-- Opening Marker --
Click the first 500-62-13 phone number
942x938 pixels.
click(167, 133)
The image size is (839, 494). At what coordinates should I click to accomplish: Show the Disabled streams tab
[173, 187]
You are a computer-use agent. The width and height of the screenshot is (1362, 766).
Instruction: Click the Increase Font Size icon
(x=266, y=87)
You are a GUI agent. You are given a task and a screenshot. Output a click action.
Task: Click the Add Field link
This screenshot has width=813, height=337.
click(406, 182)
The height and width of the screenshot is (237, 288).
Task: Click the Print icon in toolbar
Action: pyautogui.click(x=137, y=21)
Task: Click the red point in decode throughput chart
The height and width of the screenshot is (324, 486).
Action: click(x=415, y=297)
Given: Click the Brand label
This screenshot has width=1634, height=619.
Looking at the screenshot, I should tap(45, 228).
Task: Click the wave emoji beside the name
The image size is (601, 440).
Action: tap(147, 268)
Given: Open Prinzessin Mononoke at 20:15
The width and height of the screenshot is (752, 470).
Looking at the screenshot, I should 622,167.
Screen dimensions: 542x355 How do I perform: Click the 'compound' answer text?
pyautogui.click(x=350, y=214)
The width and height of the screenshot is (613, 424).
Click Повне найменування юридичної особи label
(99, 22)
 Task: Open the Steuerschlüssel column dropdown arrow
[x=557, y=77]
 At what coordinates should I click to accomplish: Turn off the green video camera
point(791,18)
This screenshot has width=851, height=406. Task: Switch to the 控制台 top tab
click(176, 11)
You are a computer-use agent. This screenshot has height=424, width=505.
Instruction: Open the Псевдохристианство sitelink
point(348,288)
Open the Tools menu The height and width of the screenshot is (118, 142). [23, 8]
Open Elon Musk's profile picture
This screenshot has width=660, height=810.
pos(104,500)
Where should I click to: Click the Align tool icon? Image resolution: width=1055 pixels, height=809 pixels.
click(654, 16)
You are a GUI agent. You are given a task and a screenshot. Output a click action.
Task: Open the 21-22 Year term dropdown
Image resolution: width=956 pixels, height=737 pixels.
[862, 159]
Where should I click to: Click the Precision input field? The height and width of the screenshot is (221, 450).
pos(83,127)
-- Closing Marker --
▶ _Problem details_:
Reproduce every entry above so that each one matches its source exactly.

▶ _Answer space_:
Click the first 500-62-13 phone number
942x938 pixels.
click(167, 133)
The image size is (839, 494). At what coordinates should I click to accomplish: Show the Disabled streams tab
[173, 187]
You are a computer-use agent. The width and height of the screenshot is (1362, 766).
Instruction: Click the Increase Font Size icon
(x=266, y=87)
You are a GUI agent. You are given a task and a screenshot. Output a click action.
Task: Click the Add Field link
This screenshot has width=813, height=337.
click(406, 182)
The height and width of the screenshot is (237, 288).
Task: Click the Print icon in toolbar
Action: pyautogui.click(x=137, y=21)
Task: Click the red point in decode throughput chart
The height and width of the screenshot is (324, 486).
Action: click(x=415, y=297)
Given: Click the Brand label
This screenshot has width=1634, height=619.
Looking at the screenshot, I should tap(45, 228).
Task: Click the wave emoji beside the name
The image size is (601, 440).
Action: tap(147, 268)
Given: Open Prinzessin Mononoke at 20:15
The width and height of the screenshot is (752, 470).
Looking at the screenshot, I should 622,167.
Screen dimensions: 542x355 How do I perform: Click the 'compound' answer text?
pyautogui.click(x=350, y=214)
The width and height of the screenshot is (613, 424).
Click Повне найменування юридичної особи label
(99, 22)
 Task: Open the Steuerschlüssel column dropdown arrow
[x=557, y=77]
 At what coordinates should I click to accomplish: Turn off the green video camera
point(791,18)
This screenshot has width=851, height=406. Task: Switch to the 控制台 top tab
click(176, 11)
You are a computer-use agent. This screenshot has height=424, width=505.
Instruction: Open the Псевдохристианство sitelink
point(348,288)
Open the Tools menu The height and width of the screenshot is (118, 142). [23, 8]
Open Elon Musk's profile picture
This screenshot has width=660, height=810.
pos(104,500)
Where should I click to: Click the Align tool icon? Image resolution: width=1055 pixels, height=809 pixels.
click(654, 16)
You are a GUI agent. You are given a task and a screenshot. Output a click action.
Task: Open the 21-22 Year term dropdown
Image resolution: width=956 pixels, height=737 pixels.
[862, 159]
Where should I click to: Click the Precision input field? The height and width of the screenshot is (221, 450).
pos(83,127)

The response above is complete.